Indyref2: Is it winnable?

Will Brexit work as a recruiting sergeant to the cause of independence?
April 7, 2017

It is not a surprise that the debate about Scottish independence has come to the boil once more. Far from proving decisive, the September 2014 independence referendum left Scotland more divided on the issue than ever before. The powder keg just needed relighting.

The European Union referendum has done just that. Scotland’s wish to remain in the EU was overturned by the weight of “Leave” votes in England and Wales. For nationalists this was a clear illustration that, while it is in the UK, Scotland’s “democratic wishes” are always at risk of being overturned. The UK government’s pursuit of a much harder Brexit than the Scottish government would like now adds insult to the injury.

However, it is far from clear that the Brexit row will persuade many voters to back independence. When the SNP embarked on its first referendum, it had a mountain to climb. The campaign got under way in 2012, when David Cameron and Alex Salmond signed the Edinburgh Agreement. At that time, ScotCen’s Scottish Social Attitudes (SSA) survey, which has long asked Scots about how they think Scotland should be governed, put support for independence at just 23 per cent—as low as at any time during the previous dozen years. Although “Yes” did eventually lose, in securing 45 per cent of the votes, it undoubtedly won the campaign.

That success has subsequently solidified, not melted away. In the most recent SSA, conducted in the second half of 2016, 46 per cent said they preferred independence. The polls have likewise been clear that those who were converted to independence during the referendum are not changing their minds. In the first half of last year, ahead of the Brexit vote, on average 47 per cent of respondents were saying they would vote for independence, not far behind the 53 per cent who stated they would opt to stay in the UK.

Despite Nicola Sturgeon’s decision to peg a second independence referendum to the “hard Brexit” that she maintains is Theresa May’s true aim, the European question has done little or nothing to change the balance of opinion on independence. Across five polls conducted in the run-up to last month’s SNP conference, support for “Yes” stood at 46 per cent, against 54 per cent for “No.” Excitement was generated by a couple of polls that put “Yes” and “No” almost neck and neck with each other, but these were counterbalanced by a couple of others that put support for independence below the 2014 result.

Brexit has failed to shift the balance for two reasons. First, although the SNP has long proclaimed “independence in Europe,” a sizeable chunk of 2014 “Yes” voters declined to back “Remain.” Around one in three voted “Leave,” not least because some nationalists want to wrest power back from Brussels as well as London. With the UK set to leave the EU, some of these voters have told the pollsters they would now vote “No.”

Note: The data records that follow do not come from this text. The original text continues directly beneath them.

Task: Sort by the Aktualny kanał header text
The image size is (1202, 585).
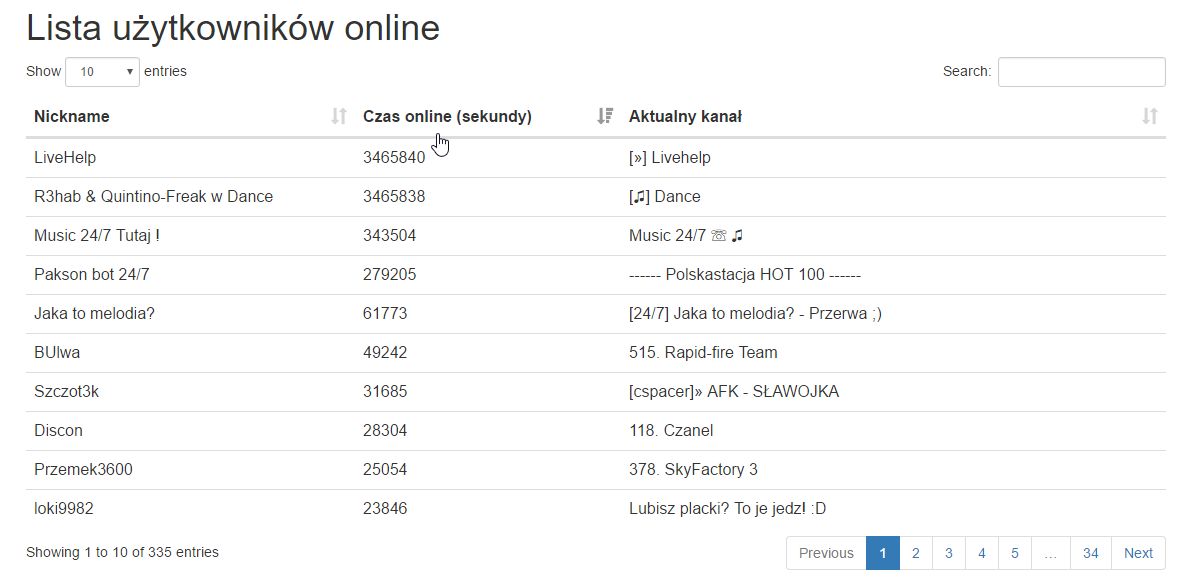Action: pyautogui.click(x=685, y=117)
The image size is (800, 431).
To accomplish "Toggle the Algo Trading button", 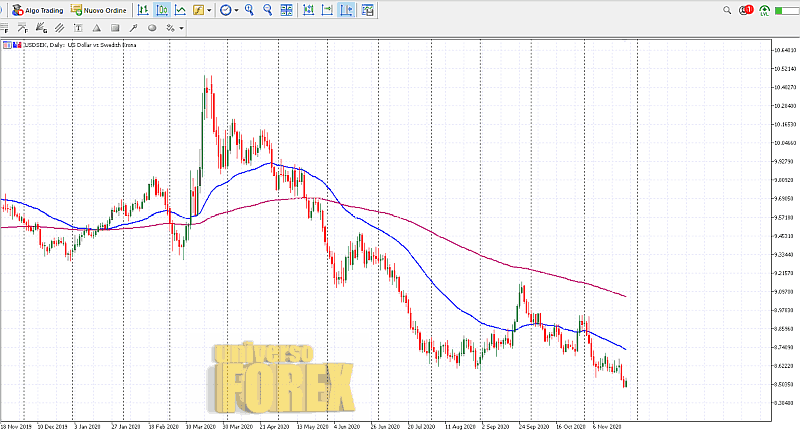I will (x=38, y=10).
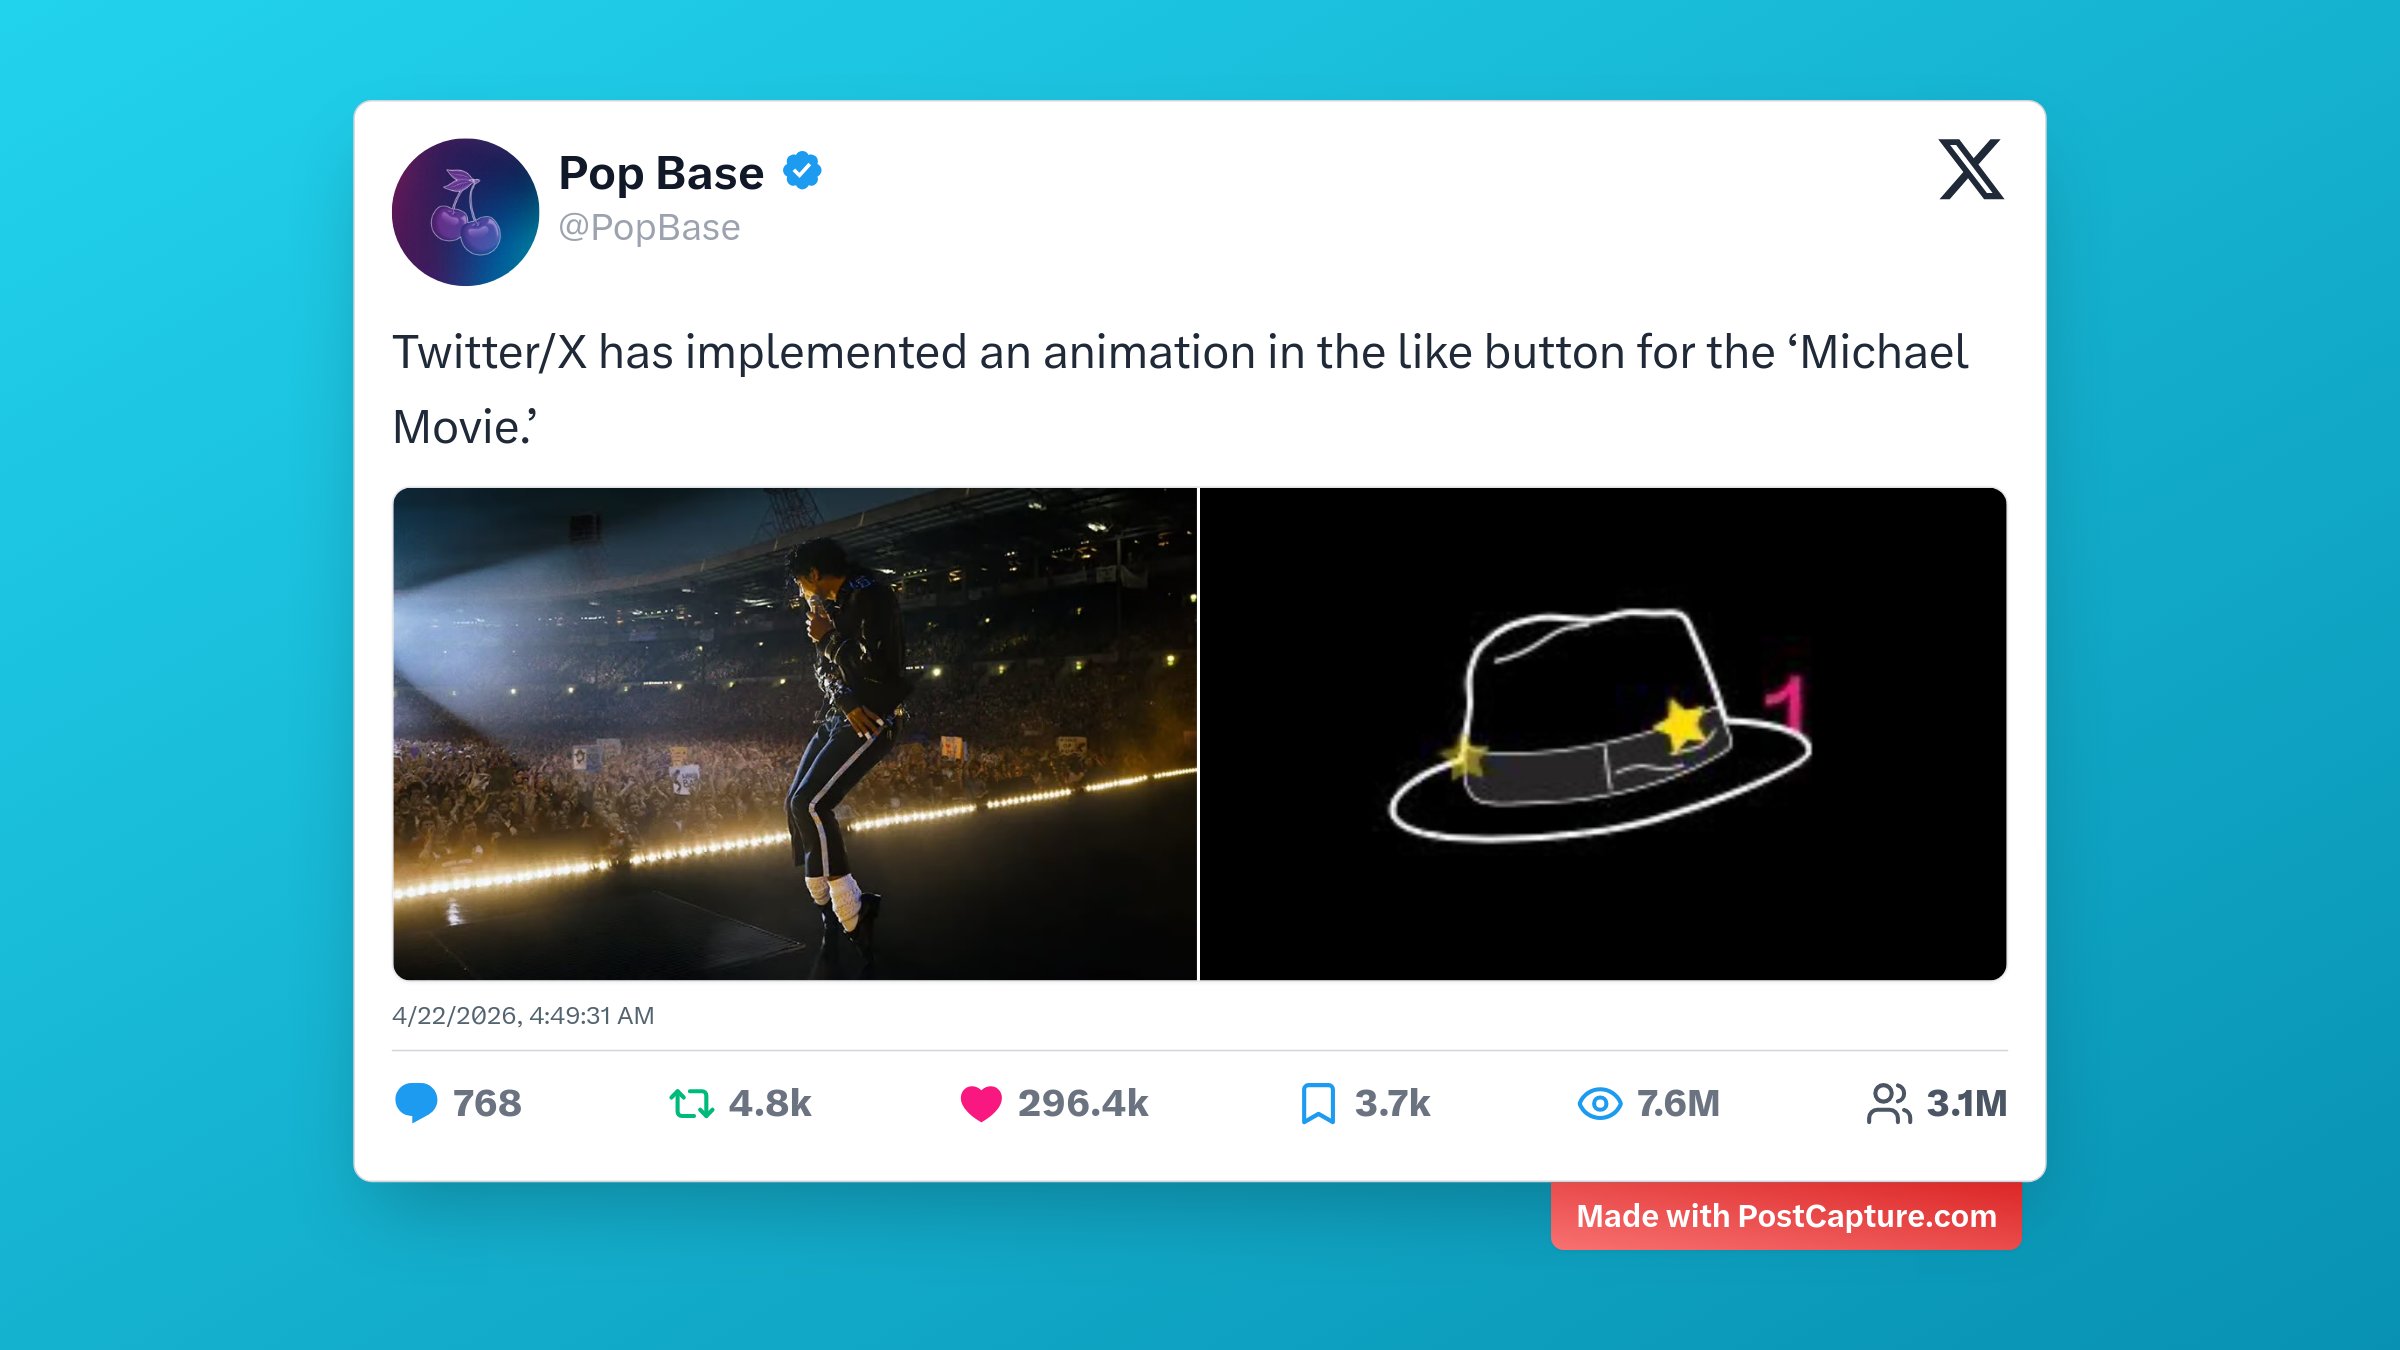Click the X logo icon
Image resolution: width=2400 pixels, height=1350 pixels.
point(1971,169)
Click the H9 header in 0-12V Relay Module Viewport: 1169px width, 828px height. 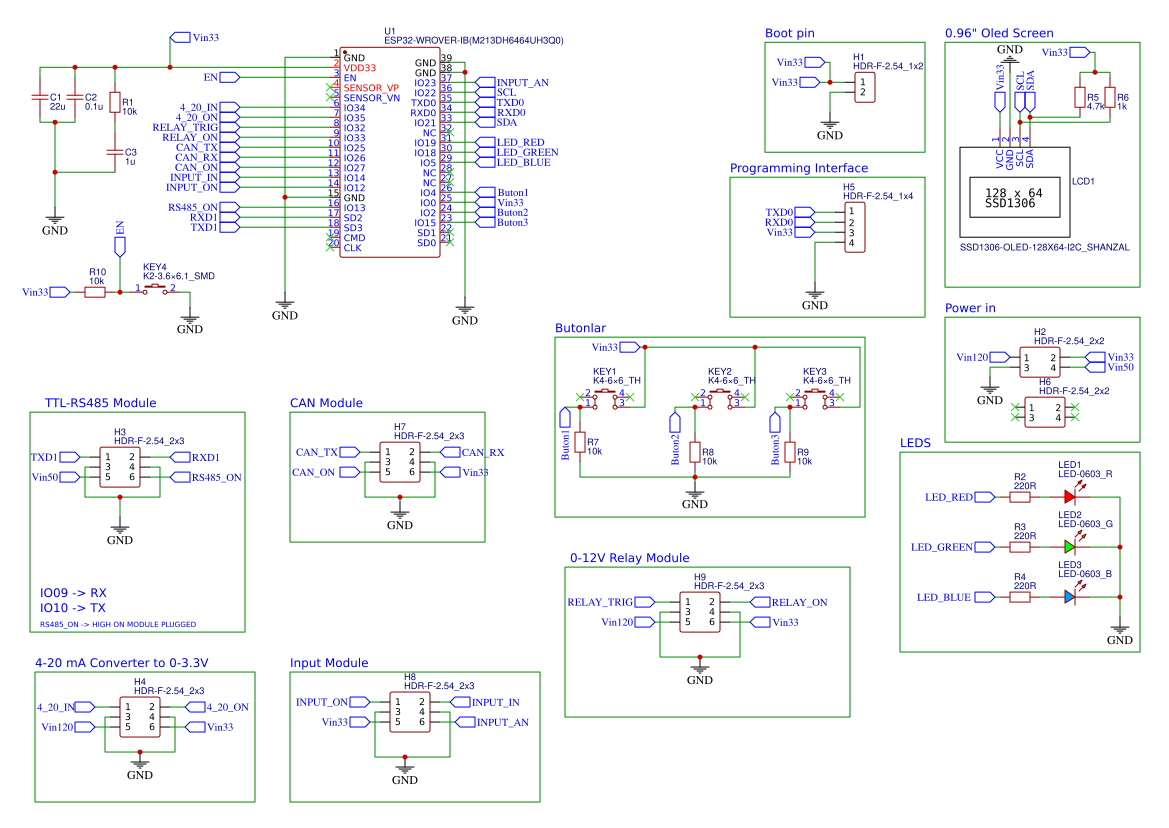point(699,610)
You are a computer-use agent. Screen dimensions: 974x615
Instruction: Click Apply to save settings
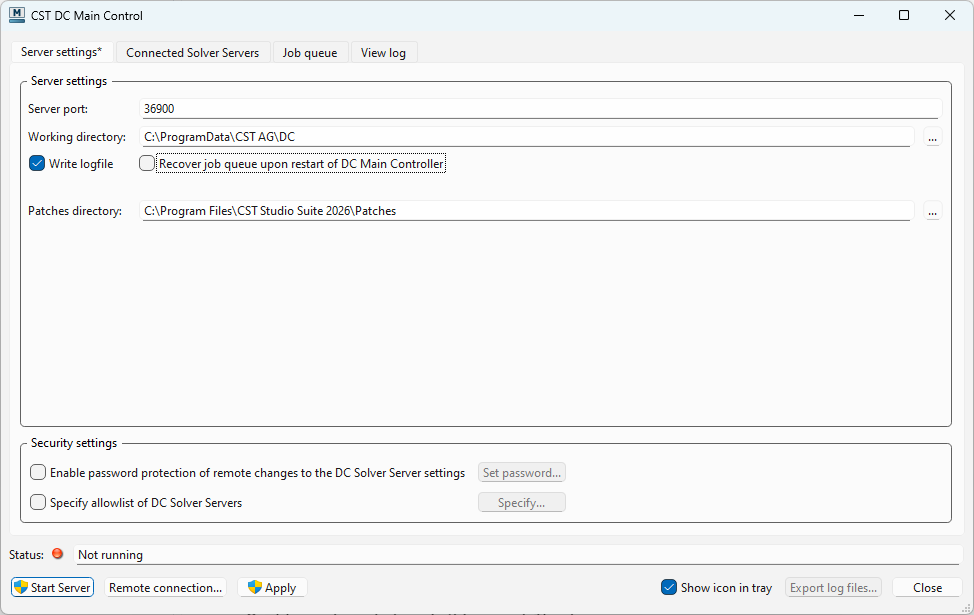click(x=272, y=588)
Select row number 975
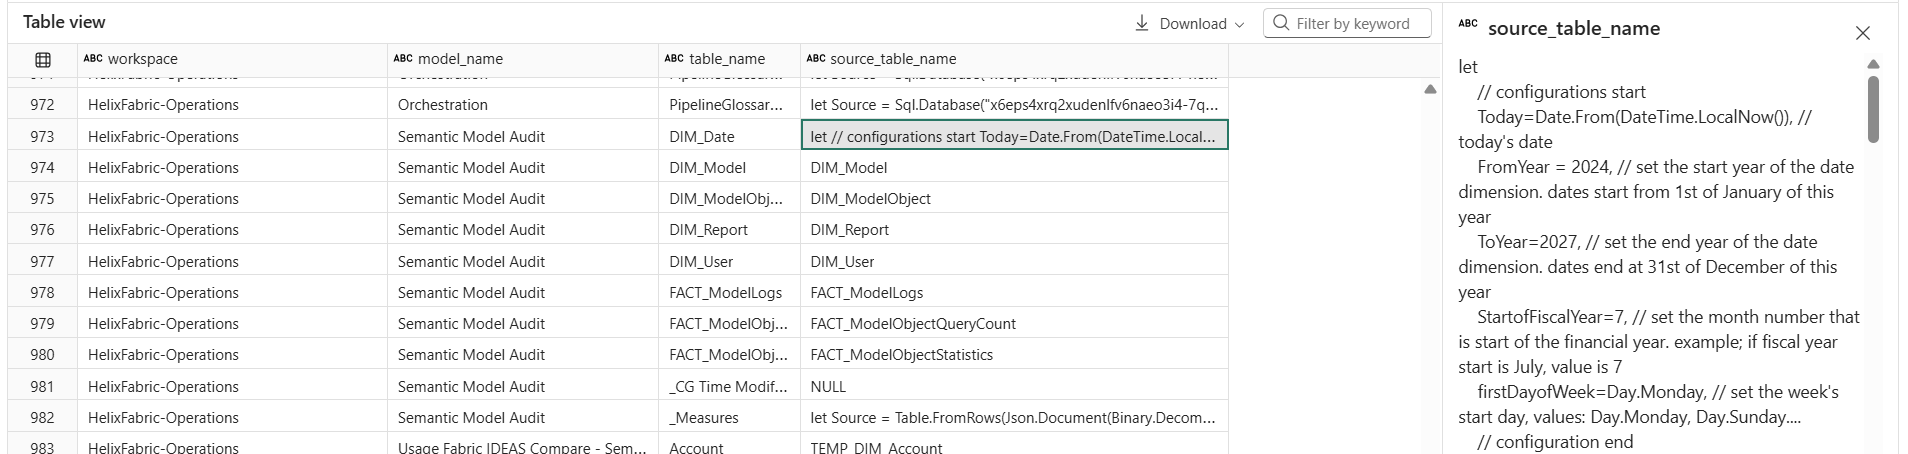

Meanwhile the commitment of the 62 per cent of Scots who voted to “Remain” is, in some cases, weak. Over half of all “Remain” voters in the most recent SSA said that Brussels’s powers should be reduced. That proportion is even higher (65 per cent) among those “Remain” voters who back staying in the UK—this hardly suggests that “re-entering Europe” is a rallying cry which could tilt them towards independence.

Faced with a choice between the EU and the UK, most unionists would opt for the UK. While a small minority have switched from “No” to “Yes,” they have done no more than counterbalance those who have moved in the opposite direction, leaving the balance of opinion unchanged. Meanwhile, a separate ScotCen survey has found that at least half of Scottish Remainers (along with most Leavers) are hoping Brexit will mean an end to freedom of movement. That suggests more voters are with May’s approach than Sturgeon’s, another indication of the limits of Brexit as a recruiting sergeant to the cause of independence.

The SNP do not need to win over many more voters to win a second referendum. Brexit, however, does not look like the catalyst that will enable them to do so.